City Fees and Street Festivals

May 26, 2018

There is an interesting article published by CBC today regarding the soaring cost of putting on street festivals such as Commercial Drive’s Italian Day (June 10) and the various Car Free Days across Vancouver (July). Most of the increase in costs comes from charges for sanitation/clean up and security/policing costs.

Brunella Gaudio of Italian Day said waste management costs doubled this alone.  The society estimates the festival will cost about $50,000 over their budget this year. Car Free Day has found security cost increases to be the most pressing expenditure.

I’m sure the city could go a long way to assisting with both these expenditures, or at least explain why the costs have escalated so far above wage increases for the workers involved, for example.


COPE Candidates On the Drive Saturday!

May 25, 2018

COPE hopefuls for nominations in this fall’s municipal election will be front and centre at a meet-and-greet tomorrow, Saturday 26th May, at The Drive Coffee Bar, 1670 Commercial, between 1pm and 5pm.


Come along and meet some really committed folks who are looking to make our city a better place.

Whose Community Is It?

May 14, 2018

As an architectural and social artifact I have no real issue with high-rise towers.

When I moved to Vancouver in 1979, I lived first at what was then the Plaza Hotel at the northern end of Lions Gate Bridge. I worked as a freelancer and so needed a corporation to invoice my services. My first company was called Twenty-Third Floor Productions, which accurately reflected the position of my apartment. I loved it up there. When North Vancouver became inconvenient for me commuting without a car, I moved to the West End and happily lived amid (though not in) the towering glass and concrete erections.  No, I have no issue with high-rise towers.

In fact, I have often said that if the residents genuinely approved 15-storey towers on every block on Commercial Drive, I would have no problem with that.

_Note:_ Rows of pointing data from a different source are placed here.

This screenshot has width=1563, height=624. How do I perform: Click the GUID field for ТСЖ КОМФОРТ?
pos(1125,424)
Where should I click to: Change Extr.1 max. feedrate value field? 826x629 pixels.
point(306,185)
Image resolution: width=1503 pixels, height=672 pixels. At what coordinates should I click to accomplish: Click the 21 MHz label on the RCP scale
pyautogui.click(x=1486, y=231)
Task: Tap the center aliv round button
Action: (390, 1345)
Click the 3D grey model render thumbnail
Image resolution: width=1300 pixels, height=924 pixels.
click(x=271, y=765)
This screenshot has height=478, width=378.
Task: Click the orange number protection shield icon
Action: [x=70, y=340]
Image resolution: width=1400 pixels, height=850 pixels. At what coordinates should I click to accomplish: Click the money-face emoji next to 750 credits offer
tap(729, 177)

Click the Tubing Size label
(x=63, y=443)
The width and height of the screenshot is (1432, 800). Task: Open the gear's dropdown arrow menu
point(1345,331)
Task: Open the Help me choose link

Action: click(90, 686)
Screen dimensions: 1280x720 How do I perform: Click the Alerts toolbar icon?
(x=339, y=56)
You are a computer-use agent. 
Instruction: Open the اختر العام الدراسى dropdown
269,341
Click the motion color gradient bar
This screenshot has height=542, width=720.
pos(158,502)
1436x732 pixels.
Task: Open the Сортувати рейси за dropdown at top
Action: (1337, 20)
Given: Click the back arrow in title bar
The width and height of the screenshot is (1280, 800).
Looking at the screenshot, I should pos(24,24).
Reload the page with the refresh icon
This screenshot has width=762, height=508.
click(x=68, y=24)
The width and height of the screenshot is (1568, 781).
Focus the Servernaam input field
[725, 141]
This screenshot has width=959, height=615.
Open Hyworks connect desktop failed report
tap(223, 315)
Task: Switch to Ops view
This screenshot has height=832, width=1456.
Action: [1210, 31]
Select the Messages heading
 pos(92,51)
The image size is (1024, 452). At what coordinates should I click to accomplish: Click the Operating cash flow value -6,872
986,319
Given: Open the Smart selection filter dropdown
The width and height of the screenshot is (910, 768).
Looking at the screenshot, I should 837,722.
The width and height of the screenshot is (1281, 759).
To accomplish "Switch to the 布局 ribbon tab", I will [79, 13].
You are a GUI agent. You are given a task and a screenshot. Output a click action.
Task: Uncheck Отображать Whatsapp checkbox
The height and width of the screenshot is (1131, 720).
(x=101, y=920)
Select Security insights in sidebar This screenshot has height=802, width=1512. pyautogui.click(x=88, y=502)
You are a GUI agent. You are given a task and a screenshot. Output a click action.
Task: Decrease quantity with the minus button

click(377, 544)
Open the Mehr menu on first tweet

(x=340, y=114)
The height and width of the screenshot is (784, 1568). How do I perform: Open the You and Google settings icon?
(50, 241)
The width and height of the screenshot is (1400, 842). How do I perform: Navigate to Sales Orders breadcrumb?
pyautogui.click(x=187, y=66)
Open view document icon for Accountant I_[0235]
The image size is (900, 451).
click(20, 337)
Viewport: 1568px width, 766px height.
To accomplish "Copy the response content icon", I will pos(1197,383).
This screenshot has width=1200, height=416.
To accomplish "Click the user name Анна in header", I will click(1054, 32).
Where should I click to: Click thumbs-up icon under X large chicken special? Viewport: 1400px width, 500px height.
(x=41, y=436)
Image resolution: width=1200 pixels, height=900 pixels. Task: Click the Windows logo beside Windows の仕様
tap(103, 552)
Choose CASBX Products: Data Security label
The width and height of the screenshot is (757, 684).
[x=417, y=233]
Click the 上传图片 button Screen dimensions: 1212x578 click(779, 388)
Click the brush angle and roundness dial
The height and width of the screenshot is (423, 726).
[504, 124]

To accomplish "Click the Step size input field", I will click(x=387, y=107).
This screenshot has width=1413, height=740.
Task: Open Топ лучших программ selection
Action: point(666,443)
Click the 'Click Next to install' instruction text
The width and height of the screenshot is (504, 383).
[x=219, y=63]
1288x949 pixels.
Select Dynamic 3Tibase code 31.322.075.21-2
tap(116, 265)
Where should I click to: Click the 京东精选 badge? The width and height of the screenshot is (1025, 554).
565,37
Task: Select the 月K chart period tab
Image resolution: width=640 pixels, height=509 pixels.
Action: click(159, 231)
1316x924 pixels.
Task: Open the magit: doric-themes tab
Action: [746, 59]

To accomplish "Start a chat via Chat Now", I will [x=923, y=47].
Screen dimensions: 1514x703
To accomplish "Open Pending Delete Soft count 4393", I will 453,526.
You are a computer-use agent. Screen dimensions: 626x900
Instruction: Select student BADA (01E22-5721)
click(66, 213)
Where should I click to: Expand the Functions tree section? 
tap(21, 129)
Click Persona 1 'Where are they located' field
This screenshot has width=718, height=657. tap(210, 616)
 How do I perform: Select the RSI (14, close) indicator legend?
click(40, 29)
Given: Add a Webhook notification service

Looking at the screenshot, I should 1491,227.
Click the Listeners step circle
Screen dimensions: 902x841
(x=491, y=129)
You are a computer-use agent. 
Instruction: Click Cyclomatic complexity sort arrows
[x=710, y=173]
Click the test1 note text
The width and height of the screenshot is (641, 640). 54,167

I would definitely move because that’s not the Drive I want; but the point is that I will always support the right of the neighbourhood to make that decision.

From a planning point of view, I am deeply concerned in particular by the Boffo Tower proposal on Commercial Drive because of what the success of the developer against the expressed wish of thousands of local residents would mean for any concept of genuine neighbourhood control in the future.

It matters not whether we are talking about towers or townhouses or row houses or supported housing or a new transportation option or a change in the use of roads; the issue always comes down to where the power of approval lies.  Right now, the disproportionately asymmetrical power equation of developers + money + a developer-friendly City Council and Planning Department versus ad hoc volunteer groups trying to protect the right of the communities to choose means that the ability of Vancouver’s neighbourhoods to control their own affairs, in matters of zoning and streetscapes, business and housing, is slipping away at a fast and increasing rate.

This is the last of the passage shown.